S’il faut que de Pison on accepte la loi,
1060Rome, tant qu’il vivra, n’aura plus d’yeux pour moi ;
Elle a beau murmurer contre un indigne maître,
Elle en souffre, pour lâche ou méchant qu’il puisse être.
Tibère étoit cruel, Caligule brutal,
Claude foible, Néron en forfaits sans égal :
1065Il se perdit lui-même à force de grands crimes ;
Mais le reste a passé pour princes légitimes.
Claude même, ce Claude et sans cœur et sans yeux,
À peine les ouvrit qu’il devint furieux ;
Et Narcisse et Pallas, l’ayant mis en furie,
1070Firent sous son aveu régner la barbarie.
Il régna toutefois, bien qu’il se fît haïr,
Jusqu’à ce que Néron se fâchât d’obéir ;
Et ce monstre ennemi de la vertu romaine
N’a succombé que tard sous la commune haine.
1075Par ce qu’ils ont osé, jugez sur vos refus
Ce qu’osera Pison gouverné par Lacus.
Il aura peine à voir, lui qui pour vous soupire,
Que votre hymen chez moi laisse un droit à l’empire.
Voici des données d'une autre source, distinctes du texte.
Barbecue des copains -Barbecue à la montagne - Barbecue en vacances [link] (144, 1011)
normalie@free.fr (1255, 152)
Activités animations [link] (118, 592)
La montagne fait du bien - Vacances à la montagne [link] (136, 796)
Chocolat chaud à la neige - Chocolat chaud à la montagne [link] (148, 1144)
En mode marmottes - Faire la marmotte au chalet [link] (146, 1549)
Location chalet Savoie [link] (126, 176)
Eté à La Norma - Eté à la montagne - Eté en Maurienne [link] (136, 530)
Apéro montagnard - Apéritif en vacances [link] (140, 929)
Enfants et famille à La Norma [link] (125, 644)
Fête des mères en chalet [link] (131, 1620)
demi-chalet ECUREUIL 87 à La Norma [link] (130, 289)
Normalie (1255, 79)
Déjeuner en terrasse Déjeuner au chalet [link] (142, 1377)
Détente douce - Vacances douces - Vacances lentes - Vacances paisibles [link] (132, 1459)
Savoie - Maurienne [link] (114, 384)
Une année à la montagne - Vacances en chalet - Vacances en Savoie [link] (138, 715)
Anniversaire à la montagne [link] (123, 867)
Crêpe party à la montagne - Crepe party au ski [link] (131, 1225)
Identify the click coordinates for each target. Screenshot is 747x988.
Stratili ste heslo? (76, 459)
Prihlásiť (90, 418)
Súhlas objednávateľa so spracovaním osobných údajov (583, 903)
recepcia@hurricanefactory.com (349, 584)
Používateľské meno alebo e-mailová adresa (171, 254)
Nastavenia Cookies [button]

Chacun sur ce penchant voudra faire sa cour ;
1080Et le pouvoir suprême enhardit bien l’amour.
Si Néron, qui m’aimoit, osa m’ôter Poppée[1],
Jugez, pour ressaisir votre main usurpée,
Quel scrupule on aura du plus noir attentat
Contre un rival ensemble et d’amour et d’État.
1085Il n’est point ni d’exil, ni de Lusitanie[2],

  1. Tacite, dans le portrait déjà cité plus haut, au vers 620 (p. 601, note 1), s’exprime ainsi au sujet de Poppée : Gratus Neroni, æmulatione luxus ; eoque jam Poppæam Sabinam, principale scortum, ut apud conscium libidinum, deposuerat, donec Octaviam uxorem amoliretur : mox suspectum in eadem Poppæa, in provinciam Lusitaniam, specie legationis, seposuit. (Histoires, livre I, chapitre xiii.)
  2. Prægravem se Neroni fuisse ; nec Lusitaniam rursus et alterius exsilii honorem exspectandum. (Tacite, Histoires, livre I, chapitre xxi.)